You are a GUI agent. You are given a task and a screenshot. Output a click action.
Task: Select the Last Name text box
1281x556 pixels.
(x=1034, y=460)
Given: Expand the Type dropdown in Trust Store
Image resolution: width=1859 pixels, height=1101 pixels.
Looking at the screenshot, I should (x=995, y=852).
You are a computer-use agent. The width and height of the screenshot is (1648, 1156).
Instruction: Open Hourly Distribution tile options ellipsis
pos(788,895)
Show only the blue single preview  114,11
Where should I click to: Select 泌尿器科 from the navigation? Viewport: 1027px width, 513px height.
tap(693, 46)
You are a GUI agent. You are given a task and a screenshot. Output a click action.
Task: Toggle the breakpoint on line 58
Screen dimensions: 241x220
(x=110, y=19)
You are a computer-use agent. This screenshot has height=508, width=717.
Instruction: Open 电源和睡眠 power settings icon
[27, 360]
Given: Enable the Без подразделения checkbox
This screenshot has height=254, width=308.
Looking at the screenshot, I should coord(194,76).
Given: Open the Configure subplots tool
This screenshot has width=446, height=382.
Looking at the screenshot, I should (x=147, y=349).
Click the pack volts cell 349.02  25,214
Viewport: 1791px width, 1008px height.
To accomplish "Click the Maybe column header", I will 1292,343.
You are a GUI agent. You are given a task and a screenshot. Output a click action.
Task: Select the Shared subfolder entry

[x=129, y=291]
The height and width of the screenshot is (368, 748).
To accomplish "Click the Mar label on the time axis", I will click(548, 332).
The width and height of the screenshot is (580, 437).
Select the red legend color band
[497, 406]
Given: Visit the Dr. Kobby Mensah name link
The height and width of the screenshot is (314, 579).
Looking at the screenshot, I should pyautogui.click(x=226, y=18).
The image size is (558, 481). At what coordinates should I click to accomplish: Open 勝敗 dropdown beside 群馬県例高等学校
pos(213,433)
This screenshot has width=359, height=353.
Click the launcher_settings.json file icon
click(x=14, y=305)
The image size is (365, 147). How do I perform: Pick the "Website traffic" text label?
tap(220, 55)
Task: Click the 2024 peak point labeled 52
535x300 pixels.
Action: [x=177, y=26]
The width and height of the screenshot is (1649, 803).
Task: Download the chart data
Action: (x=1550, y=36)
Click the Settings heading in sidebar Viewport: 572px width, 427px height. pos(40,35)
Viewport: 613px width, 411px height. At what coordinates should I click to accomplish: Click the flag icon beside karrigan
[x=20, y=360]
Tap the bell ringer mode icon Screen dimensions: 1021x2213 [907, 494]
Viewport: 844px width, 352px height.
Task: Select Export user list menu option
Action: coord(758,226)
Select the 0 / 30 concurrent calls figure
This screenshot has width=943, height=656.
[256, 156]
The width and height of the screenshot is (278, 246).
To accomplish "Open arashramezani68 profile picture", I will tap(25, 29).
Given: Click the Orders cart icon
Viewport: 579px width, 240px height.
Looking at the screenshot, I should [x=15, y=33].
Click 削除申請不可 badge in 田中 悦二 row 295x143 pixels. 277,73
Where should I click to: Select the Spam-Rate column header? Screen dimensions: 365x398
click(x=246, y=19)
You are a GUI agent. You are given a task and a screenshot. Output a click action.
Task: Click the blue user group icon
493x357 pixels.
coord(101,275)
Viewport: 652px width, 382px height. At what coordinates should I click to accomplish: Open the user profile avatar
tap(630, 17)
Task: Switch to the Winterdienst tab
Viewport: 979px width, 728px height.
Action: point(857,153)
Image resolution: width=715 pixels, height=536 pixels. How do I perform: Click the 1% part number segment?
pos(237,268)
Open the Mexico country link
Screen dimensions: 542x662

• • •

- EXERCISE DIRECTIONS -
Using the data above, state the number of lines that contain the word "will"; add nothing else.

- EXERCISE OUTPUT -
3